Fig 3: Ruptured ectopic pregnancy. Ultrasound image shows a large heterogenous collection in pelvis, corresponding to a haematoma. There is also present a mild quantity of free fluid (asterisk). This patient had high blood levels of β-HCG, and a ruptured tubal ectopic pregnancy was confirmed surgically.

Fig 4: Ruptured ectopic pregnancy. Ultrasound image shows thick solid material around the uterus and right adnexa, compliant with clotting haematoma (asterisk). Small quantity of free fluid is also present. Presence of intra-uterine device (arrow). This patient had high blood levels of β-HCG, and a ruptured tubal ectopic pregnancy was confirmed surgically.

 

CT typically shows a heterogeneous enhancing mass in the adnexal area, along with associated hemoperitoneum. Acute haemorrhage appears with an attenuation of 30–45 HU, while clotted blood is hyperdense (>60 HU). The “sentinel clot” sign indicates a hyperdense clot near the bleeding site, increasing confidence in identifying haemorrhage in the adnexa. Active haemorrhage can be seen as high-attenuation foci on contrast-enhanced CT, resembling adjacent vessels.

Fig 5: Ruptured tubal ectopic pregnancy. Non-contrast coronal CT image shows complex right adnexal mass, with central cystic area (arrow). Hyperdense fluid consistent with hemoperitoneum is observed extending along the paracolic gutters. Acute haemorrhage (orange asterisks) shows an attenuation of 30–45 HU, while clotted blood (red asterisks) is hyperdense, exceeding 60 HU. The sentinel clot sign indicates a hyperdense clot located near the bleeding site, which enhances the certainty of identifying haemorrhage in the adnexa. Ruptured tubal ectopic pregnancy was confirmed surgically.

Fig 6: Ruptured tubal ectopic pregnancy. Contrast-enhanced axial (A) and coronal (B) CT reveal a complex right adnexal mass with a small central cystic area, located around or within the right fallopian tube, showing peripheral enhancement (arrow). Adjacent hyperdense foci indicate active bleeding, likely from a rupture of the interstitial portion of the tube. Moderate amount of hyperdense free fluid (orange asterisk) extends into upper abdomen, representing hemoperitoneum. Clotted blood (red asterisk) surrounding the right adnexal mass, is consistent with the sentinel clot sign.

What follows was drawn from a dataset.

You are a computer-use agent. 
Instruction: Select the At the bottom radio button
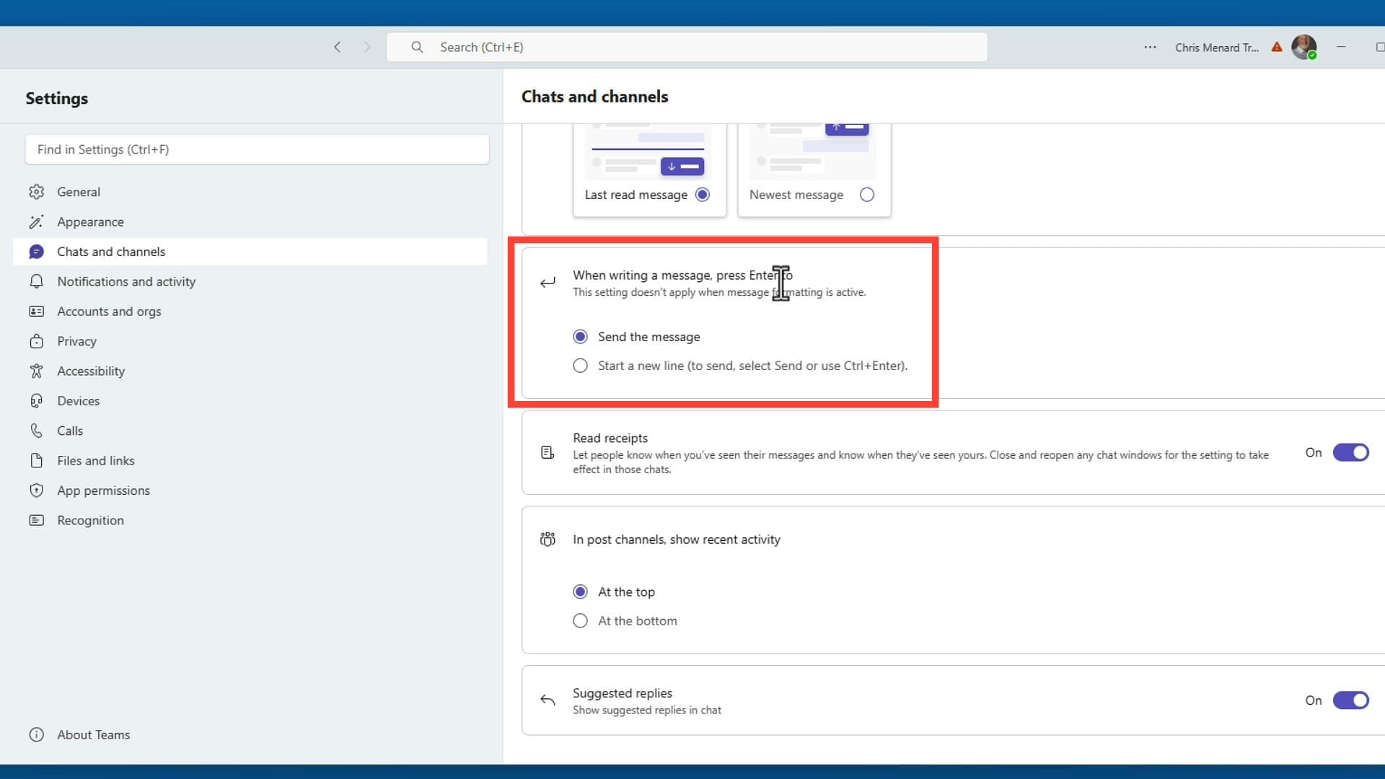point(580,620)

Fig 7: Ruptured tubal ectopic pregnancy. Contrast-enhanced axial (A) and coronal (B) CT images show contrast agent extravasation (orange arrow) surrounding or within right fallopian tube. There is a moderate amount of hyperdense free fluid (orange asterisk) indicative of acute haemorrhage, along with areas of higher attenuation (red asterisks), likely representing acute clotted haemorrhage.

 

Lithopedium

A lithopedium, or "stone baby", is a rare condition where a fetus dies during an ectopic pregnancy and calcifies within the abdominal cavity. Are often asymptomatic. On US, it appears as a calcified mass with fetal features. On CT, it shows a densely calcified, well-defined mass, often with surrounding inflammation.